她长大的那个时代美国食品和药物管理局还没有通过避孕药的审批,最后通过是在1960年的5月9日。
She said teenage girls in her community were told very little about how their bodies worked.
她说,那时候他们社区里的年轻女孩们并不会接触到很多关于自己身体的知识。
"I was very fortunate; I did not get pregnant, but a lot of my friends did. And of course, they just got married and went into their little farmhouses," she said.
“我算是很幸运的,没有怀孕,但我有很多女性朋友怀上了,当然她们不得不结婚,然后在农场上开始了新生活。”她说。
"But I just felt I just had to get out."
“但我总在想我必须要走出这里。”
At 23, Cato married a widower who already had seven children.
23岁时,卡托嫁给了一名鳏夫,他已经有七个孩子。
They decided seven was enough.
他们觉得七个已经够多了。
By that time, Cato said, the pill allowed the couple to avoid having more babies — and she eventually was able to go on to college.
卡托说,那时候这种药可以让夫妇们不用生更多的孩子,她也终于可以去上大学了。
"It was just like going from night to day, as far as the freedom of it," Cato said.
“它带来的自由,像使人们从黑夜进入了,白天一样。
"And to know that I had control, that I had choice, that I controlled my body. It gave me a whole new lease on life."
Loretta Ross, an activist and visiting women's studies professor at Smith College, was among the first generation of young women to have access to the birth control pill throughout their reproductive years.
Ross, now 66, said by the time she came of age around 1970, the pill was giving young women more control over their fertility than previous generations had enjoyed.
"We could talk about having sex – not without consequences, because there were still STDS ... but at the same time, with more freedom than our foremothers had," Ross said. "So it changed the world."
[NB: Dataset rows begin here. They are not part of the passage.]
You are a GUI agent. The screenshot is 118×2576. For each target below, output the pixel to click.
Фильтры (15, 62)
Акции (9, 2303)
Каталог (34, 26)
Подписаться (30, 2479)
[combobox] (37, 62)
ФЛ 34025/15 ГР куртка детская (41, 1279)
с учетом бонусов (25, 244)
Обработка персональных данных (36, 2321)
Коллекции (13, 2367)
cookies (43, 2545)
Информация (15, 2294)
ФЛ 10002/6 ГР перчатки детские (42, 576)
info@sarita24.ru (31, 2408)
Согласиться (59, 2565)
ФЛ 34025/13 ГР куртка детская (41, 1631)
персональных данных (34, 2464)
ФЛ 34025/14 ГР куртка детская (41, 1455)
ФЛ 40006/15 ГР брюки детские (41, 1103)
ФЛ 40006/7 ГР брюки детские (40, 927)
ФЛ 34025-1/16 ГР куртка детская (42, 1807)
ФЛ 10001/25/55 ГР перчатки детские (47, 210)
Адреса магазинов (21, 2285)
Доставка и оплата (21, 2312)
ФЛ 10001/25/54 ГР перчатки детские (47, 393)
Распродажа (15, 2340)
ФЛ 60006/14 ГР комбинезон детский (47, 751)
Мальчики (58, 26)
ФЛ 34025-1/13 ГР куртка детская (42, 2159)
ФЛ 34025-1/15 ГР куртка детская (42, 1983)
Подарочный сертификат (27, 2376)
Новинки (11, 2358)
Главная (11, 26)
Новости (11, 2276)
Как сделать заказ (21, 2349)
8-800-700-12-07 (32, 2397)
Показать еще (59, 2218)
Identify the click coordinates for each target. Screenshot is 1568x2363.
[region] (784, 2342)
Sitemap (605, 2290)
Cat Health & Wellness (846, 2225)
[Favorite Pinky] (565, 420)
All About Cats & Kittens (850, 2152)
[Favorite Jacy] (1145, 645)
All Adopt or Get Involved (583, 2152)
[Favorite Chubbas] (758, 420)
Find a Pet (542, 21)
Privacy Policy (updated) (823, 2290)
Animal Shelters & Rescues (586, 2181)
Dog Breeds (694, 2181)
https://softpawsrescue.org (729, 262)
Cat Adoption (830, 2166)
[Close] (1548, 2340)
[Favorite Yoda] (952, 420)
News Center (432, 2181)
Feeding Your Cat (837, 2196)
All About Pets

For all it's done for women, Ross said that the pill has a complex and controversial history; it was first tested on low-income women in Puerto Rico. Ross said the pill also has limitations; she'd like to see it made available over the counter, as it is in some countries – not to mention, a pill for men.
When the pill was approved in 1960, women had few relatively few contraceptive options, and the pill offered more reliability and convenience than methods like condoms or diaphragms, said Dr. Eve Espey, chair of the Department of Ob/Gyn and Family Planning at the University of New Mexico.
"There was a huge, pent-up desire for a truly effective form of contraception, which had been lacking up to that point," Espey said.
By 1965, she said, 40% of young married women were on the pill.
For Pat Fishback, now 80 and living in Richmond, Va., the newly-available pill allowed her to delay having children in her early 20s until she'd been married for a couple of years.
"It also made having children a positive experience," Fishback said. "Because we had actually, emotionally and intellectually, gotten to the point where we really desired to have children."
It took a bit longer for unmarried women to gain widespread access to the pill and other forms of contraception: Linda Gordon, 80, a historian at New York University, remembers the stigma around single women and contraception at the time.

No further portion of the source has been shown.